Fig. 5 Injection of six1a-, myf5-and myod mRNA enables embryos to rescue trunk migratory head muscle sternohyoideus (sh) defect in six1a morphants. Dorsal views of embryos derived either from the transgenic line Tg(α-actin:RFP) (A, D, G, J, M) or from the wild-type (B, C, E, F, H, I, K, L). The RFP expression in the embryos derived from the transgenic line at 72 hpf (A) and the detection of myf5 and myod by whole-mount in situ hybridization at 36 hpf (B, C) served as control groups.
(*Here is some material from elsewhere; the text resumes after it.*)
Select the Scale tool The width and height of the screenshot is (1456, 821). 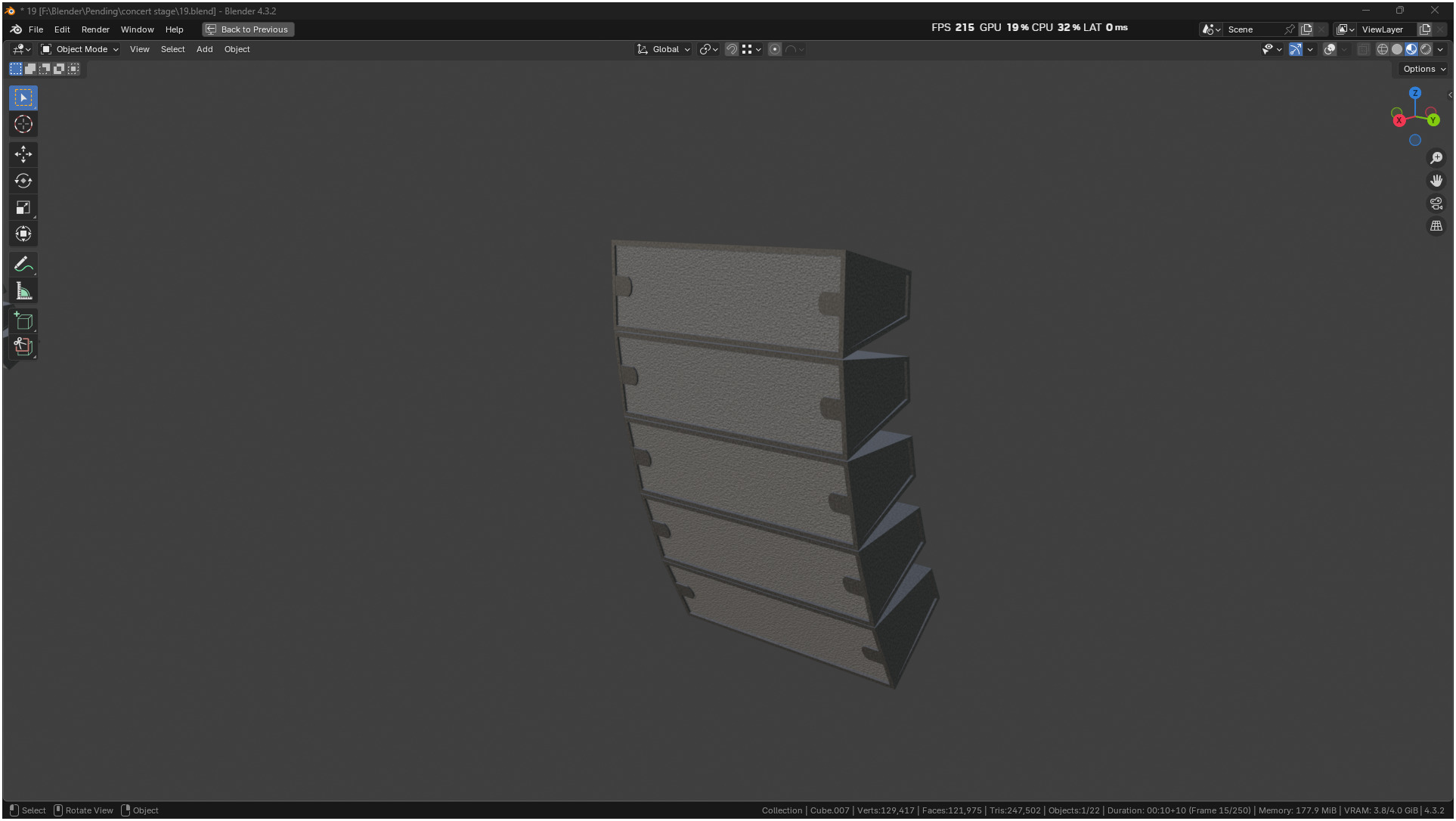[x=23, y=207]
Injection of embryos with either 8 ng of six1a-MO alone (D–F) or co-injection with 8 ng of six1a-MO and 150 pg of six1a mRNA (G–I), 100 pg of myf5 mRNA (J–L) or 50 pg of myod mRNA (M–O) were examined. RFP, myf5 and myod were not detected in sh, fb, or phm primordia in the six1a morphants (D–F); however, co-injection of six1a mRNA enabled embryos to rescue the defective expressions of RFP, myf5 and myod in sh, fb and phm primordia induced by six1a-MO at 48 hpf (H, I) and at 72 hpf (G). Meanwhile, injection of myf5 mRNA enabled embryos to rescue the defective expressions of RFP, myod and myogenin in sh, fb and phm primordia induced by six1a-MO at 48 hpf (K, L) and at 72 hpf (J). Injection of myod mRNA enabled embryos to rescue the defective expressions of RFP, myf5 and myogenin in sh, fb and phm primordia induced by six1a-MO at 48 hpf (N, O) and at 72 hpf (M). fb, fin bud; phm, posterior hypoaxial muscle; and sh, sternohyoideus.